Re: [patch 1/7] Immediate Values - Architecture Independent Code

From: Mathieu Desnoyers
Date: Wed Feb 27 2008 - 14:05:32 EST


* Jason Baron (jbaron@xxxxxxxxxx) wrote:
> On Sat, Feb 02, 2008 at 04:08:29PM -0500, Mathieu Desnoyers wrote:
> > Changelog:
> >
> > - section __imv is already SHF_ALLOC
> > - Because of the wonders of ELF, section 0 has sh_addr and sh_size 0. So
> > the if (immediateindex) is unnecessary here.
> > - Remove module_mutex usage: depend on functions implemented in module.c for
> > that.
>
> hi,
>
> In testing this patch, i've run across a deadlock...apply_imv_update() can get
> called again before, ipi_busy_loop() has had a chance to finsh, and set
> wait_sync back to its initial value. This causes ipi_busy_loop() to get stuck
> indefinitely and the subsequent apply_imv_update() hangs. I've shown this
> deadlock below using nmi_watchdog=1 in item 1).
>
> After hitting this deadlock i modified apply_imv_update() to wait for
> ipi_busy_loop(), to finish, however this resulted in a 3 way deadlock. Process
> A held a read lock on tasklist_lock, then process B called apply_imv_update().
> Process A received the IPI and begins executing ipi_busy_loop().
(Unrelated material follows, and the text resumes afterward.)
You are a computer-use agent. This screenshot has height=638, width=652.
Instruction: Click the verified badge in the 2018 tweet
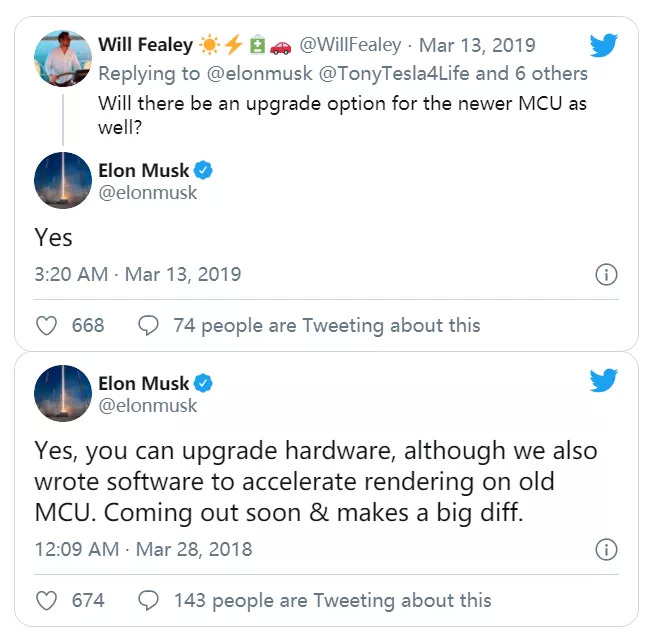pos(202,384)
Then process
> C takes a write lock irq on the task list lock, before receiving the IPI. Thus,
> process A holds up process C, and C can't get an IPI b/c interrupts are
> disabled. i believe this is an inherent problem in using smp_call_function, in
> that one can't synchronize the processes on each other...you can reproduce
> these issues using the test module below item 2)
>
> In order to address these issues, i've modified stop_machine_run() to take an
> new third parameter, RUN_ALL, to allow stop_machine_run() to run a function
> on all cpus, item 3). I then modified kernel/immediate.c to use this new
> infrastructure item 4). the code in immediate.c simplifies quite a bit. This
> new code has been robust through all testing thus far.
>

Ok, I see why you did it that way. Comments follow inline.

> thanks,
>
> -Jason
>
> 1)
[...]

> 2)
>
[...]
>
> 3)
>
>
> diff --git a/include/linux/stop_machine.h b/include/linux/stop_machine.h
> index 5bfc553..1ab1c5b 100644
> --- a/include/linux/stop_machine.h
> +++ b/include/linux/stop_machine.h
> @@ -8,6 +8,9 @@
> #include <asm/system.h>
>
> #if defined(CONFIG_STOP_MACHINE) && defined(CONFIG_SMP)
> +
> +#define RUN_ALL ~0U
> +
> /**
> * stop_machine_run: freeze the machine on all CPUs and run this function
> * @fn: the function to run
> diff --git a/kernel/stop_machine.c b/kernel/stop_machine.c
> index 51b5ee5..e6ee46f 100644
> --- a/kernel/stop_machine.c
> +++ b/kernel/stop_machine.c
> @@ -23,9 +23,17 @@ enum stopmachine_state {
> STOPMACHINE_WAIT,
> STOPMACHINE_PREPARE,
> STOPMACHINE_DISABLE_IRQ,
> + STOPMACHINE_RUN,
> STOPMACHINE_EXIT,
> };
>
> +struct stop_machine_data {
> + int (*fn)(void *);
> + void *data;
> + struct completion done;
> + int run_all;
> +} smdata;
> +

Why do we now have to declare this static ? Can we pass it as a pointer
to stopmachine instead ?

> static enum stopmachine_state stopmachine_state;
> static unsigned int stopmachine_num_threads;
> static atomic_t stopmachine_thread_ack;
> @@ -35,6 +43,7 @@ static int stopmachine(void *cpu)
> {
> int irqs_disabled = 0;
> int prepared = 0;
> + int ran = 0;
>
> set_cpus_allowed(current, cpumask_of_cpu((int)(long)cpu));
>
> @@ -59,6 +68,11 @@ static int stopmachine(void *cpu)
> prepared = 1;
> smp_mb(); /* Must read state first. */
> atomic_inc(&stopmachine_thread_ack);
> + } else if (stopmachine_state == STOPMACHINE_RUN && !ran) {
> + smdata.fn(smdata.data);
> + ran = 1;
> + smp_mb(); /* Must read state first. */
> + atomic_inc(&stopmachine_thread_ack);
> }
> /* Yield in first stage: migration threads need to
> * help our sisters onto their CPUs. */
> @@ -136,12 +150,10 @@ static void restart_machine(void)
> preempt_enable_no_resched();
> }
>
> -struct stop_machine_data
> +static void run_other_cpus(void)
> {
> - int (*fn)(void *);
> - void *data;
> - struct completion done;
> -};
> + stopmachine_set_state(STOPMACHINE_RUN);

Hrm, the semantic of STOPMACHINE_RUN is a bit weird :
- The CPU where the do_stop thread runs will first execute (alone) the
callback.
- Then, all the other CPUs will execute the callback concurrently.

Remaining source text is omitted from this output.